New ACC Thoracic Aortic guidelines: CSF drains; changing DLETT at the end of surgery

Monday, July 5th, 2010

The guidelines can be downloaded from the Web site http://content.onlinejacc.org/cgi/reprint/55/14/e27.pdf

Anesthesiology News notes, regarding CSF drains:

In particular, the recommended strategy for spinal cord protection during descending aortic open surgical and endovascular repair is likely to change practice, according to David Reich, MD, professor and chair of anesthesiology at Mount Sinai School of Medicine in New York City. The class I recommendation (section 14.5.2) states that in patients at high risk for spinal cord ischemic injury, drainage of cerebrospinal fluid (CSF) protects the spinal cord.

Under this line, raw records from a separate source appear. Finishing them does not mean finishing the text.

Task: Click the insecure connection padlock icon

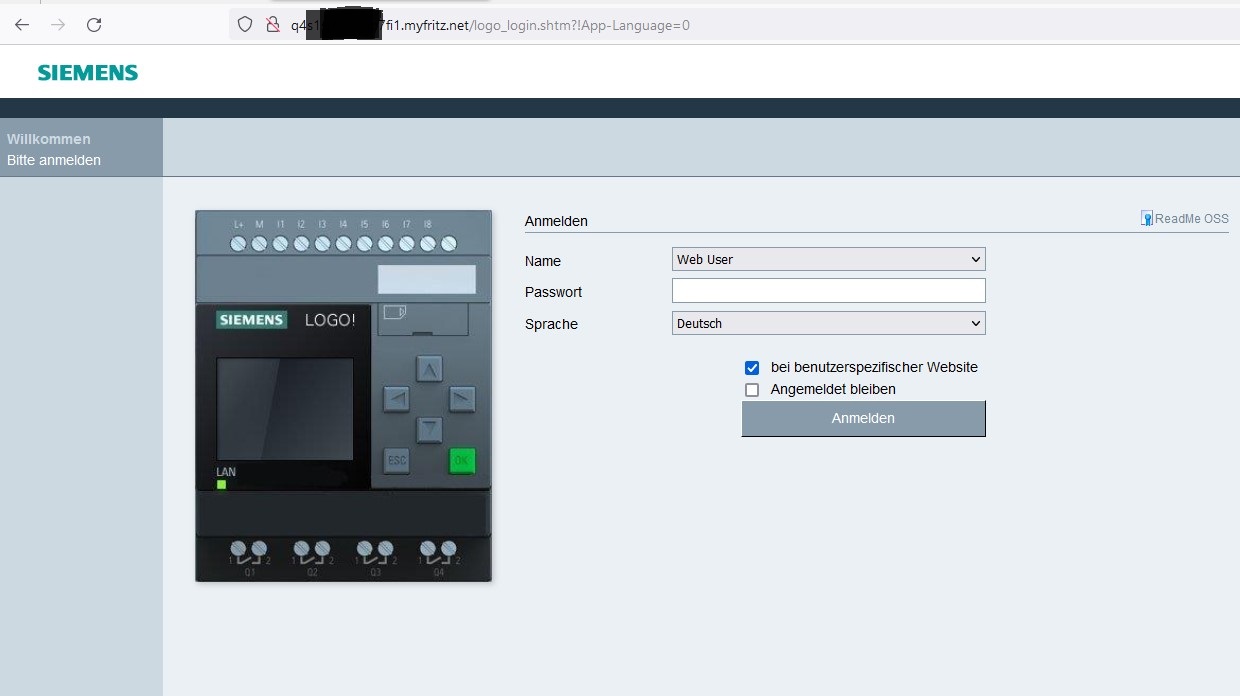Action: pos(271,25)
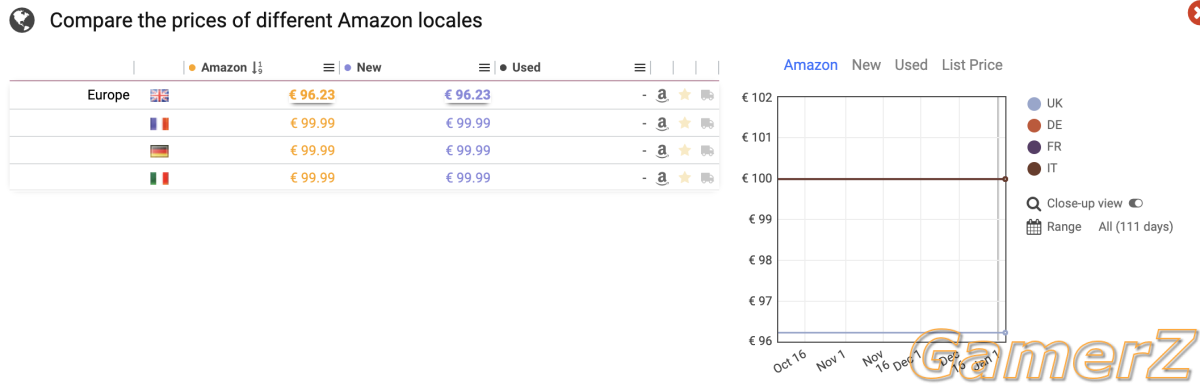The height and width of the screenshot is (390, 1200).
Task: Click the Amazon logo in the UK row
Action: click(x=661, y=96)
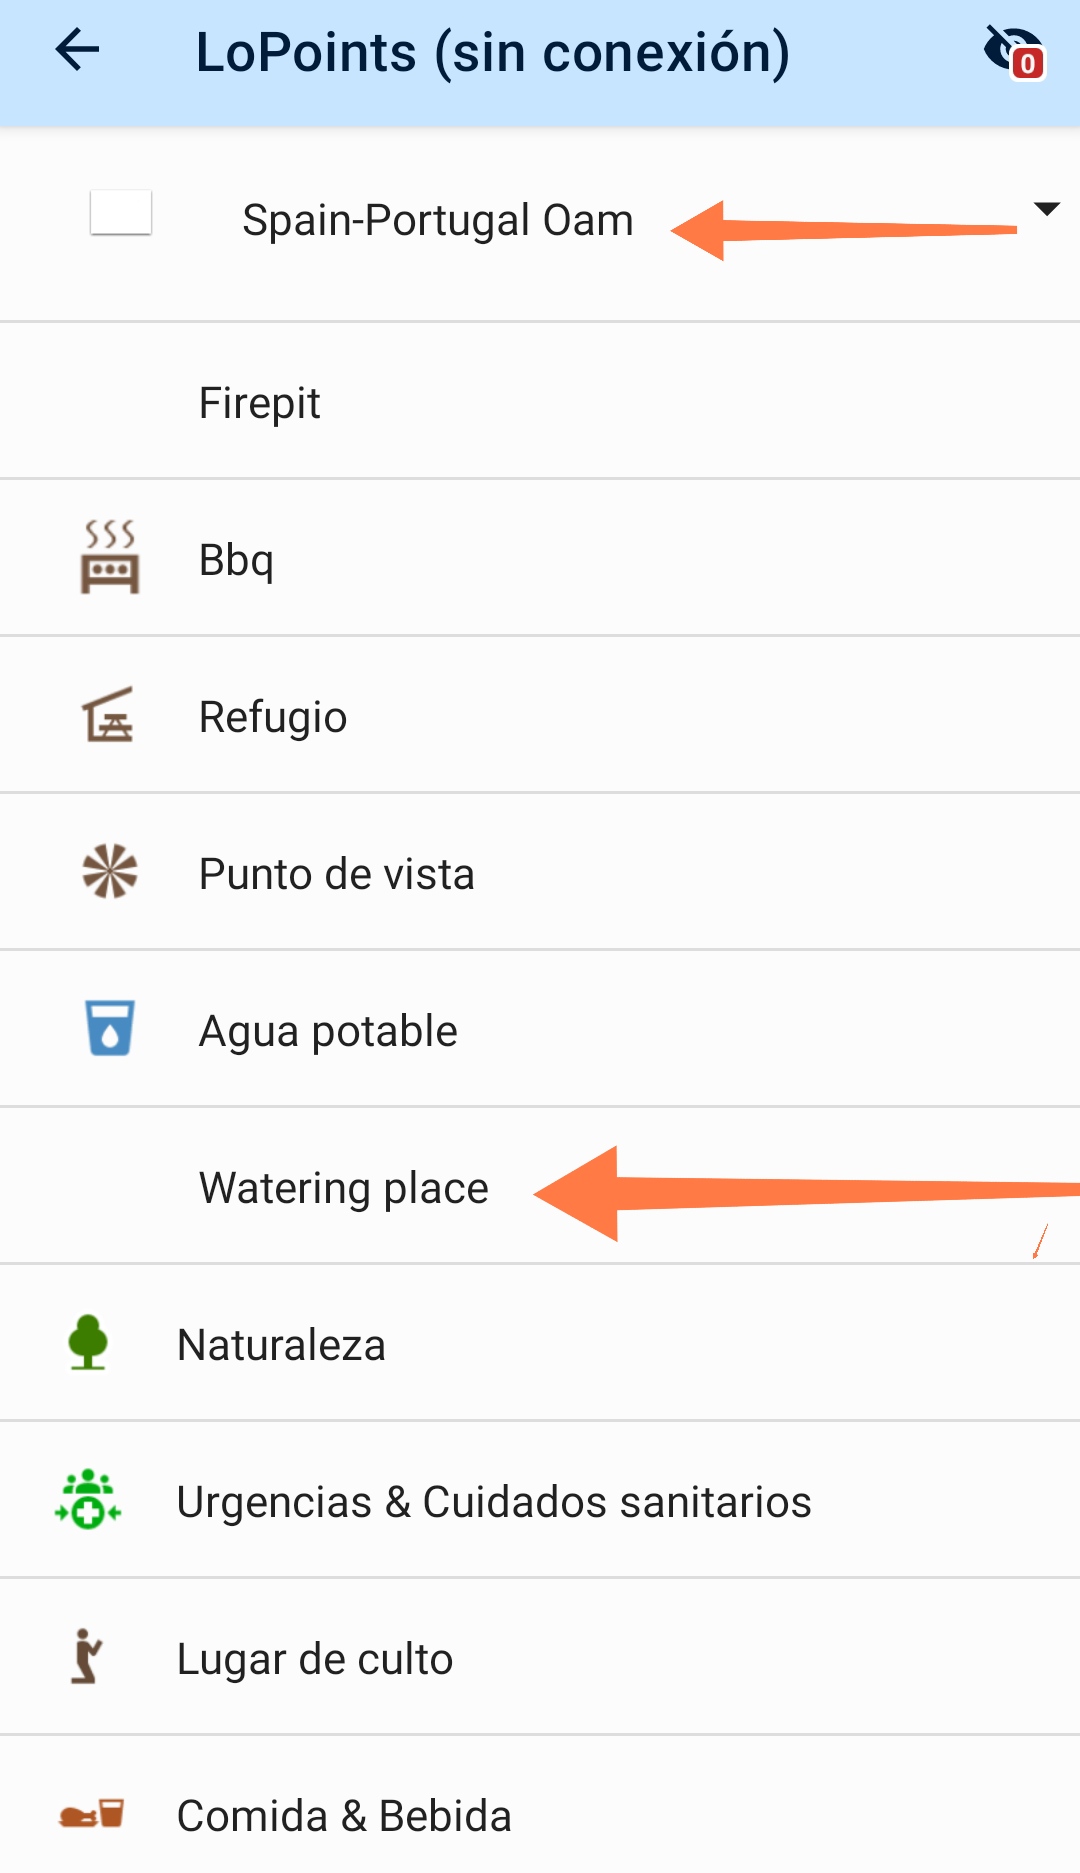Screen dimensions: 1080x1873
Task: Tap the Bbq grill icon
Action: 109,558
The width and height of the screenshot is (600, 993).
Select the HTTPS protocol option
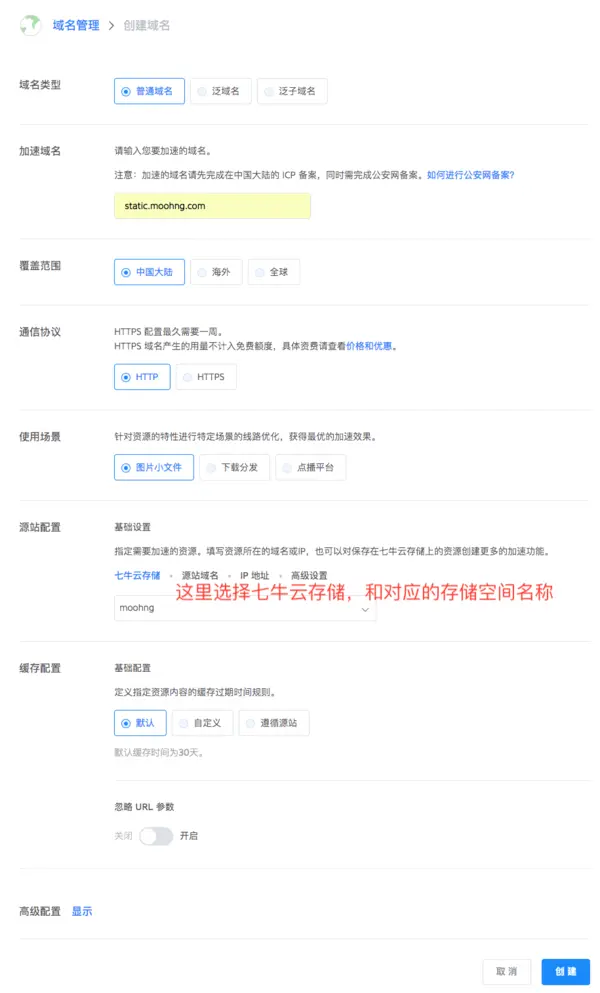click(206, 377)
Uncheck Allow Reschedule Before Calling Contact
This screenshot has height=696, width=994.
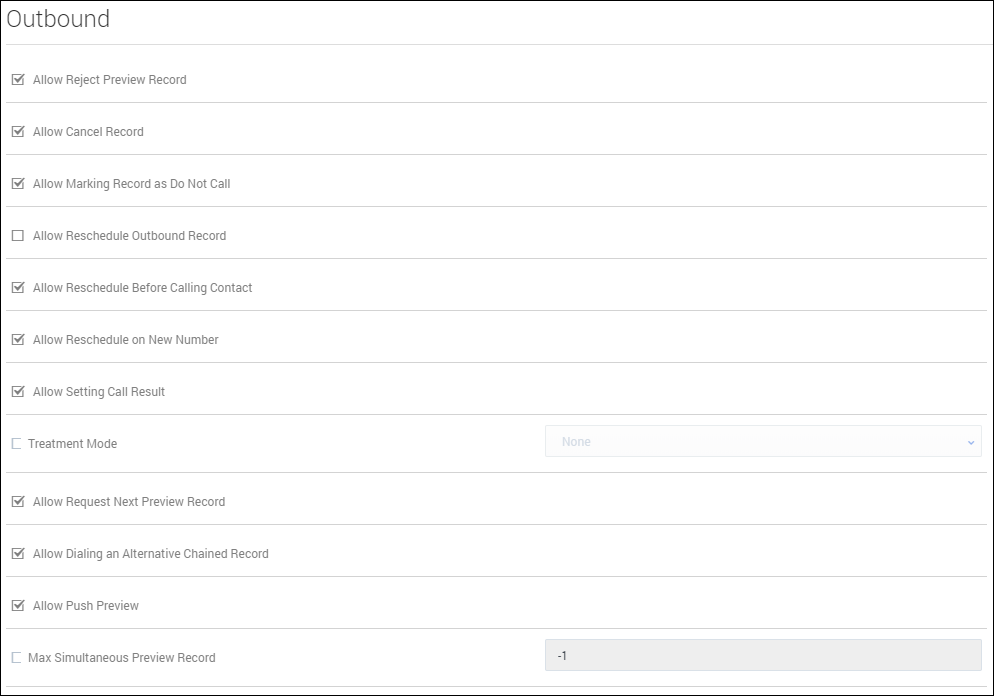[18, 288]

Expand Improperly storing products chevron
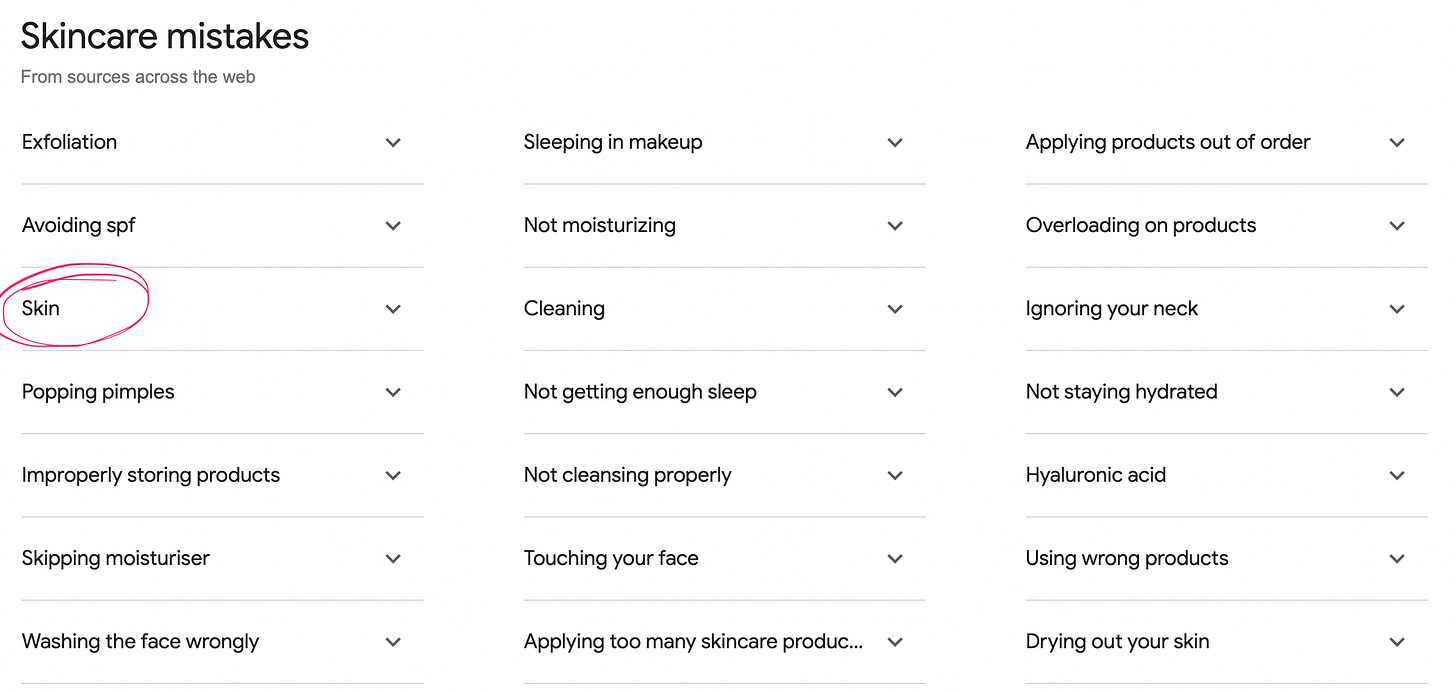click(393, 476)
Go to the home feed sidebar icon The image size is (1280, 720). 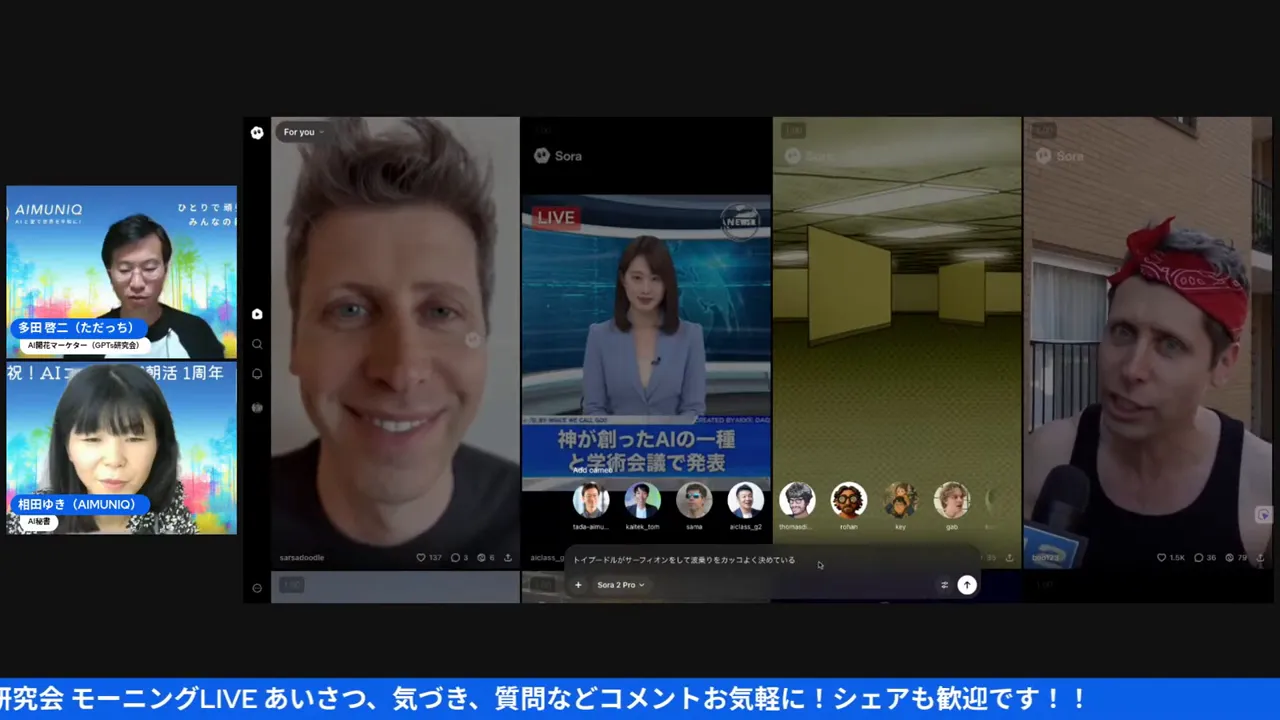[x=257, y=314]
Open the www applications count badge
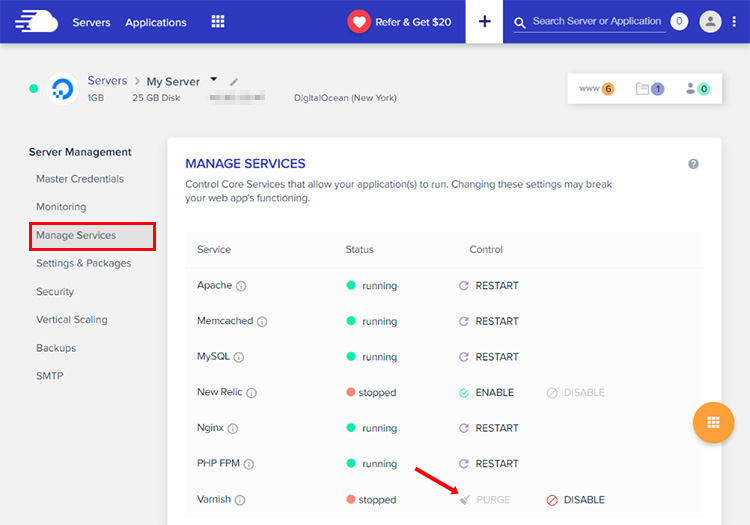Image resolution: width=750 pixels, height=525 pixels. point(596,89)
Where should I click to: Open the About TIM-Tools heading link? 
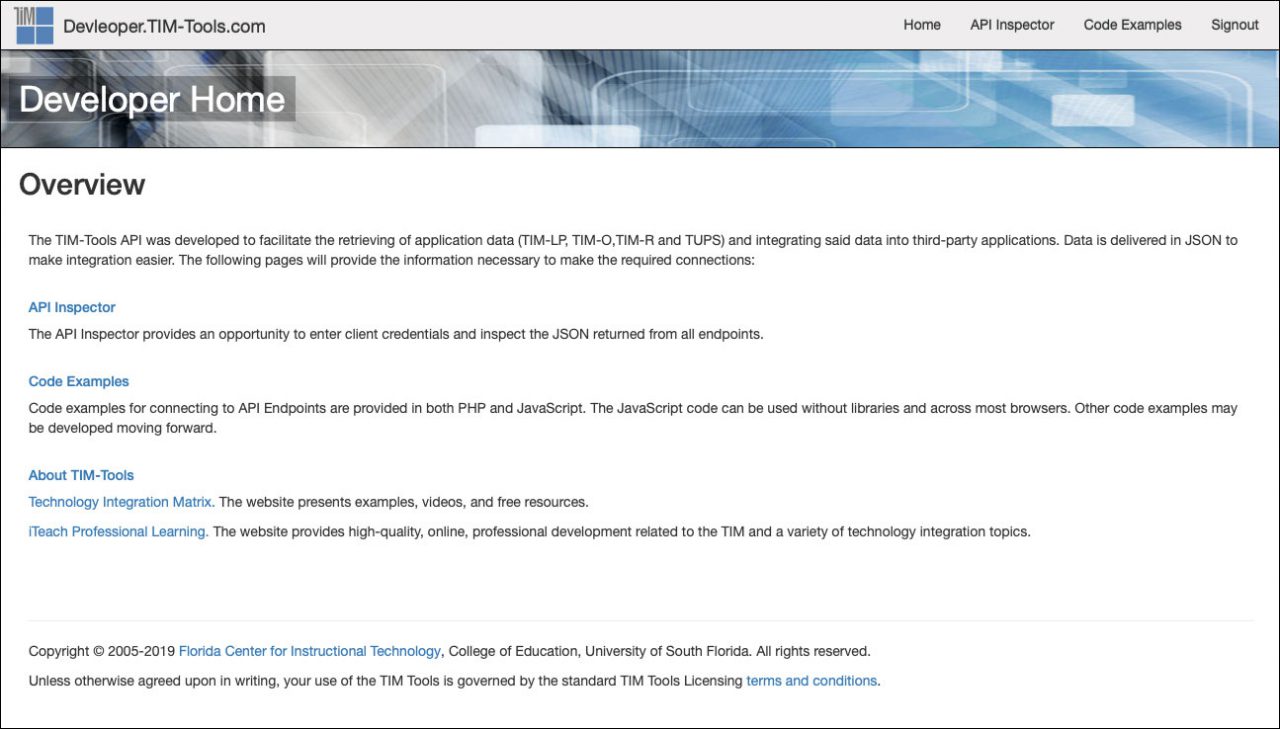coord(81,474)
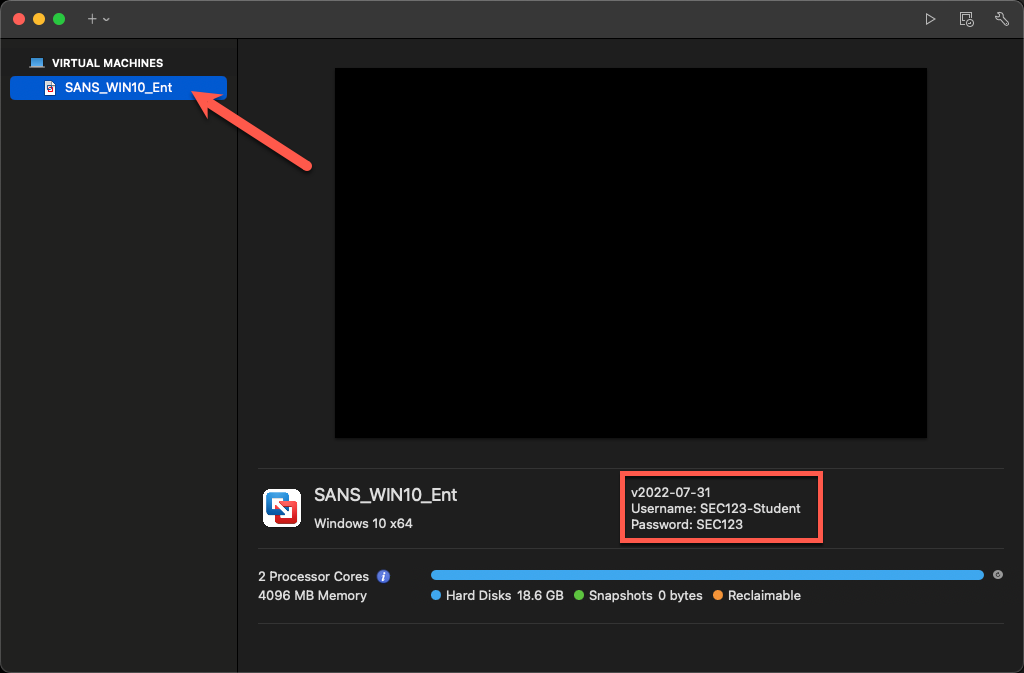The height and width of the screenshot is (673, 1024).
Task: Select SANS_WIN10_Ent in the sidebar list
Action: pyautogui.click(x=118, y=88)
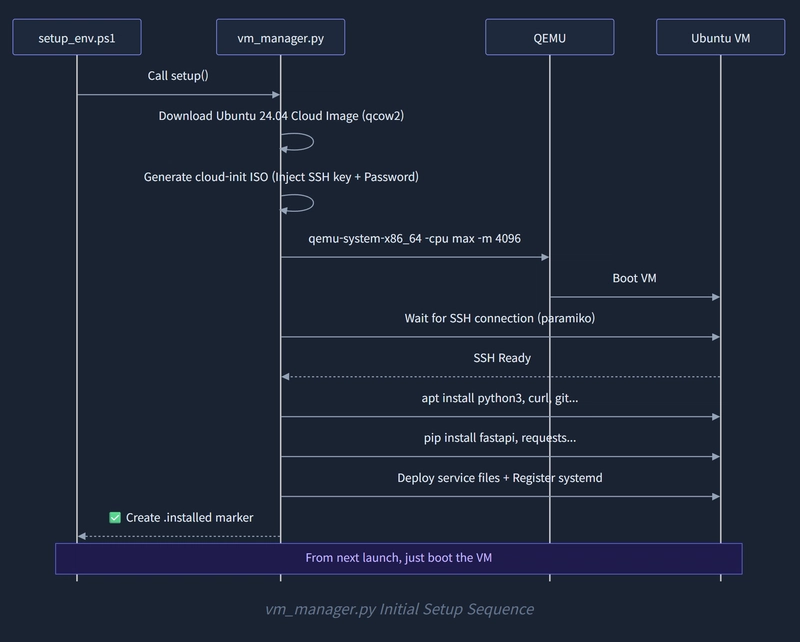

Dr. Reich said the key phrase in the recommendation is patients at high risk for spinal cord ischemic injury. “That’s new,” he said. “Clinicians will be concerned as to determining what constitutes high risk, and what will happen if they did not do CSF drainage in a patient who is paralyzed postoperatively.” He said that the definition of high risk is fairly well defined in the surgical literature.

Anesthesiology News notes, regarding changing a double lumen ETT at the end of the case:

Another recommendation that affects anesthesiologists is found in section 14.2: The routine changing of double-lumen endotracheal (endobronchial) tubes to single-lumen tubes at the end of surgical procedures complicated by significant upper airway edema or hemorrhage is not recommended. According to Dr. Reich, this recommendation is based on expert opinion (level of evidence classified as C).

CSF drains are not without complications of course.

I have seen emergent tracheostomy, and poor outcome, after airway obstruction following removal of a DLETT.  One approach could be to start with a Univent or bronchial blocker, with possibly less secure lung separation.  Another is to cut the distal balloon on the DLETT left in place to minimize malposition problems in the ICU.  Never an easy decision.